De facto, se aquele eleitorado urbano, jovem, socialmente sofisticado e profissionalmente integrado, mas politicamente iletrado, que tem votado Louçã já desde os tempos do PSR por adesão impulsiva ao protesto ou genuína esperança de alternava lírica à esquerda, soubesse no que se estava a meter, tivesse noções básicas de História e ciência política, jamais o BE teria sequer entrado no Parlamento, quanto mais ter conseguido ser uma réplica do PCP para o boicote à governabilidade e à democracia, aumentando ainda mais a disfuncionalidade político-social da esquerda portuguesa. Ocasião, pois, para um passeio à origem da retórica marxista contra a burguesia*.
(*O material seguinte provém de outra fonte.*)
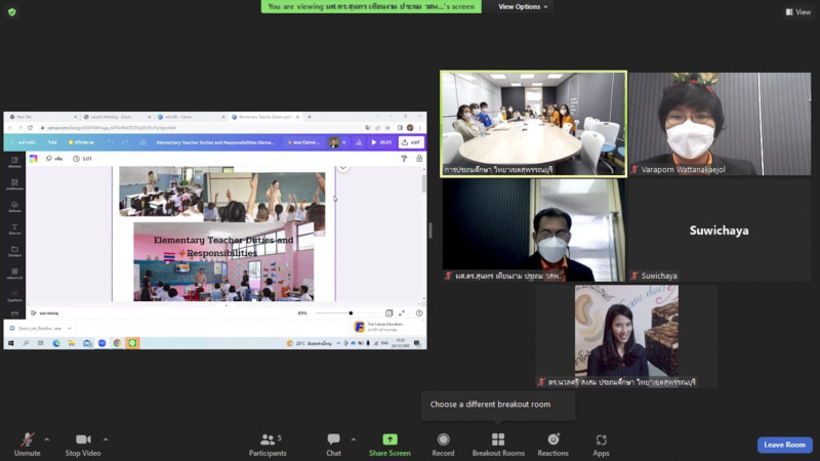This screenshot has width=820, height=461.
Task: Expand the View Options dropdown
Action: coord(523,7)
A palavra bourgeois aparece pela primeira vez, na sua forma escrita, por volta do século XI, grafada burgenses na lingua rustica romana. Bourgeois deriva de bourg, uma praça-forte nas imediações da habitação de príncipes e nobres. Os “burgueses” habitavam nesse espaço, prestando serviços de que a nobreza dependia em grande escala. Em contrapartida, aos burgueses era conferido um estatuto legal e reconhecia-se, por lei, possuírem certos direitos. Apesar desta condição, os burgueses continuavam numa subordinação feudal adentro do droit seigneurial sur les bourgeois d’une ville. O que também os distinguia dos camponeses era uma associação ao espaço urbano em forte crescimento na Idade Média. À medida que os povoados cresciam e se autonomizavam, aumentava o seu afastamento dos constrangimentos legais e políticos inerentes ao feudalismo. Este ideal de emancipação ficou associado à palavra bourgeois, a qual se tornou sinónimo de liberdade em contraste com os servos da gleba. Ser burguês, pois, era então motivo de orgulho, de ascensão social.

Para se compreender a evolução do termo, temos de anotar o significado de outro termo usado para designar um grupo social ligado à nobreza. No francês medieval, um villanus ou villain era um servo que habitava a ville; isto é, a zona rural, o espaço não fortificado. Estas duas palavras companheiras, bourgeois e villain, distinguiam-se não por serem representativas de classes diferentes, antes de localização, função e obrigações legais. Os burgueses eram residentes urbanos ocupados no comércio, artesanato e burocracia da corte. Os vilãos eram servos que vivam perto das habitações ou fortificações, por oposição aos paysans que viviam nas terras distantes entre urbes. O seigneur, com o burguês e o vilão, completava a ordem social, constituindo-se como o centro da sociedade. Apesar da proximidade destes dois termos, vilão adquiriu mais tarde significados que o excluíram do vocabulário moderno, enquanto bourgeois manteve, já semanticamente afastado das suas origens, uma associação de inferioridade social.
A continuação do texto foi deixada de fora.